Becoming a Writer Update: Competitions Rule.


In the last few weeks I have entered a couple of writing competitions. One of them called for a 600 word short story with no particular theme. For reasons unknown to me, my brain was infected with a story of a mum who was in a hospital grieving for her recently killed teenage son (and I handed it in before I spent two days in hospital with my daughter so I can't even blame that). 600 words is not many, every word counts, so I focused on a scene in which the mother converses with a well meaning but hurry-up-and-let-him-go kind of nurse. It was a grim tale and I’m glad I didn’t have to think about it for more than 600 words. I was starting to grieve for ‘Brendan’ myself. The other competition I entered was for a 400 word unpublished picture book manuscript. I entered two stories; one of them was a very revised version of a manuscript I had critiqued by my recently attended writing group. As I wrote it, and rewrote it, and rewrote it, I could hear our writing group leader Cristy Burne in my head, subtly talking me out of the bad bits and enthusiastically praising the good bits. She was very helpful!

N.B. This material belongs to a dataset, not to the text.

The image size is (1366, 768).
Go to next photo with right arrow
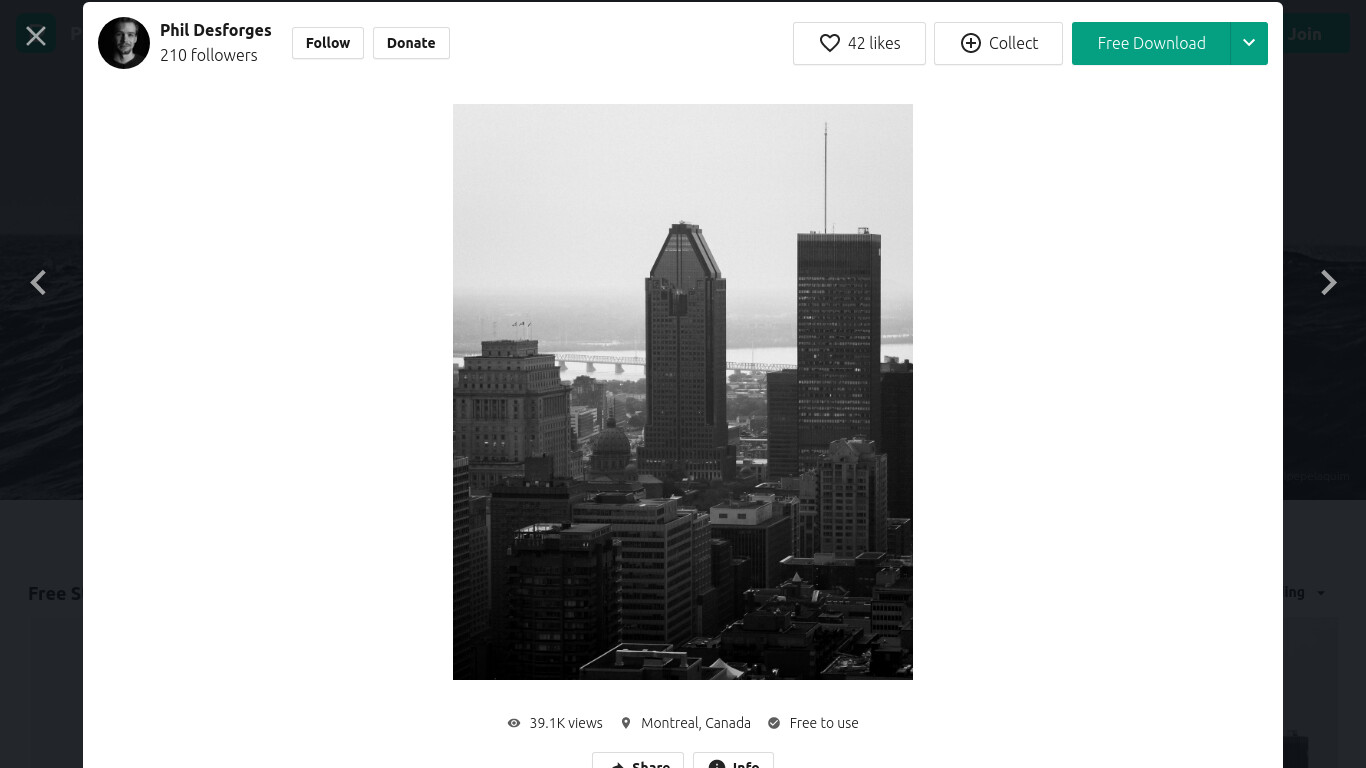pos(1328,283)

The second manuscript I entered was actually a bit of a boring one. It was a lame plot but I felt like the writing was lovely enough to catch the judges’ eye. My devious plan was that the judges might vaguely like the first one, but wouldn’t quite get it…until they read the second one. Then they would know my ‘voice’ a bit better and (in their minds) re-view the first one with a clearer sense of what it was all about. I am sure my plan will pay off nicely as both stories hit the shredder before the short list is prepared. ‘But it’s all good practice,’ I am telling myself.

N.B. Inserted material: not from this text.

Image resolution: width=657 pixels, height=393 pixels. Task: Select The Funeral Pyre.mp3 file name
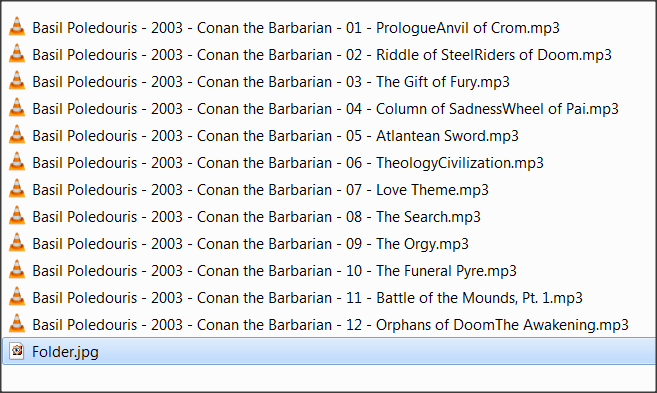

Speaking of practice (time to practice more exciting segues?), I gave myself an interesting exercise today. I must be missing my writing course so much I am starting to devise my own activities to punish myself with. I pulled out a very popular modern children’s book from the kid’s shelf and tried to ‘copy it.’ There are not many authors that can do rhyme really well, so it was a worthwhile process to try and match the rhythms and rhyme patterns of this particular award-winning story. I already had a plot in mind from a manuscript I have been working on and it seemed to work well hung on this rhyme. Using similar patterns to a beautifully crafted rhyming story was a good way to avoid this sort of shemozzle:

Boo boo the bear loved everything,

His pets, his house and even to sing,

He loved the weather and all the seasons,

He didn’t even need to find a lot of reasons.

But Boo boo got angry and very tall

When every Tuesday down he would fall.

That’s when he became a really mad dad.

And would tell everyone he was really sad.

 You know what I mean? Bad rhythm, bad rhyme, bad grammar and, on this occasion, bad plot. I only need to write the opposite, and a winner I would have to posit. Sorry.